La problématique du stage fait l’objet d’un suivi par mon homologue fédéral et par les services de la Fédération Wallonie-Bruxelles, bien que nous soyons tributaires des décisions du gouvernement fédéral. Pour toute question sur les conditions d’exemption du stage professionnel basées sur l’expérience professionnelle, je vous invite à interpeller le ministre fédéral de la Santé publique.
Des réunions ont lieu régulièrement entre les administrations des entités fédérées et le SPF Santé publique pour se concerter sur les questions relatives à l’agrément des professionnels de soins de santé et notamment l’interprétation et l’application des critères d’agrément.
En vertu de l’article 4, § 3, de l’arrêté royal du gouvernement de la Communauté française du 22 décembre 2021 fixant la procédure relative à l’agrément des professionnels de soins de santé mentale, la commission d’agrément a pour mission de rendre au ministre un avis sur toute demande d’agrément en qualité de psychologue clinicien. Une procédure d’octroi automatique ne peut pas être mise sur pied dans le cadre des mesures transitoires qui nécessitent une analyse de l’expérience professionnelle en tant que psychologie clinicien par les membres de la commission d’agrément qui agissent en tant qu’experts.
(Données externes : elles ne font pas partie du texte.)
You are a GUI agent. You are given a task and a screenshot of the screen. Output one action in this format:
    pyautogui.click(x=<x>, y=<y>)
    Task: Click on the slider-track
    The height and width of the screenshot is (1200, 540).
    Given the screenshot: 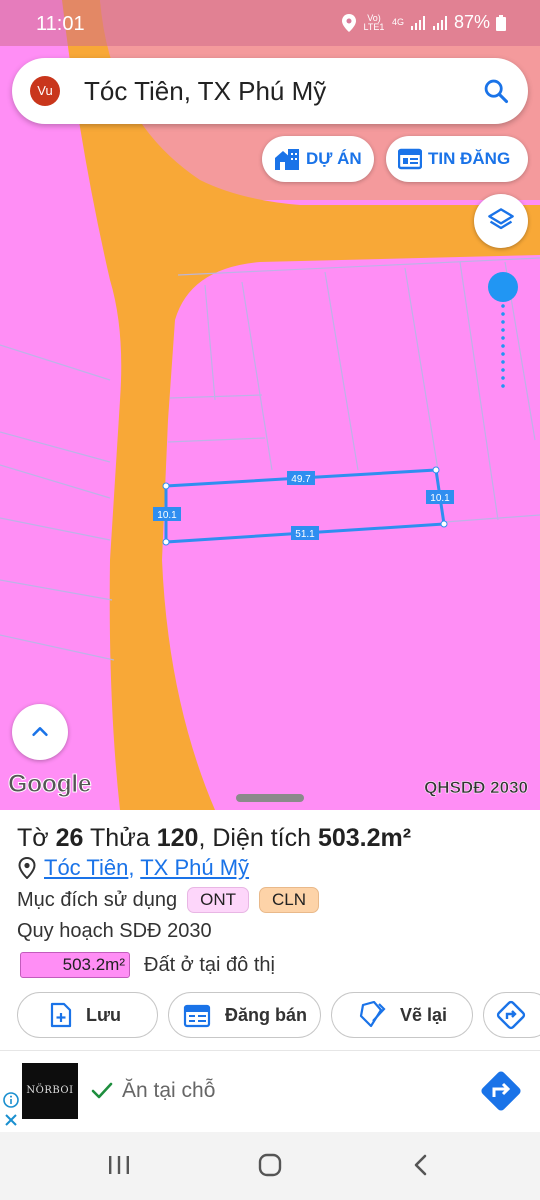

Cette analyse ne peut donc pas uniquement reposer sur une vérification administrative de documents effectuée par mon administration. Il en va de la qualité de la procédure.“
Les chiffres dont je dispose m’ont été communiqués par les professionnels. Je suis ravi d’apprendre que des moyens supplémentaires ont pu être trouvés et que la situation s’améliore. En revanche, le problème des dispositions transitoires subsiste, car la question du stage ne peut pas être indéfiniment reportée. La Fédération Wallonie-Bruxelles semble avoir des difficultés à octroyer automatiquement l’agrément sur la base d’un visa, mais la Flandre procède de cette manière. En attendant une modification de la législation au Parlement fédéral qui doit avoir lieu au plus vite, je comprends difficilement que la Fédération Wallonie-Bruxelles ne soit pas plus pragmatique. Ce problème doit rapidement trouver une solution pour permettre à ces praticiens de renforcer sur le terrain nos équipes qui en ont besoin.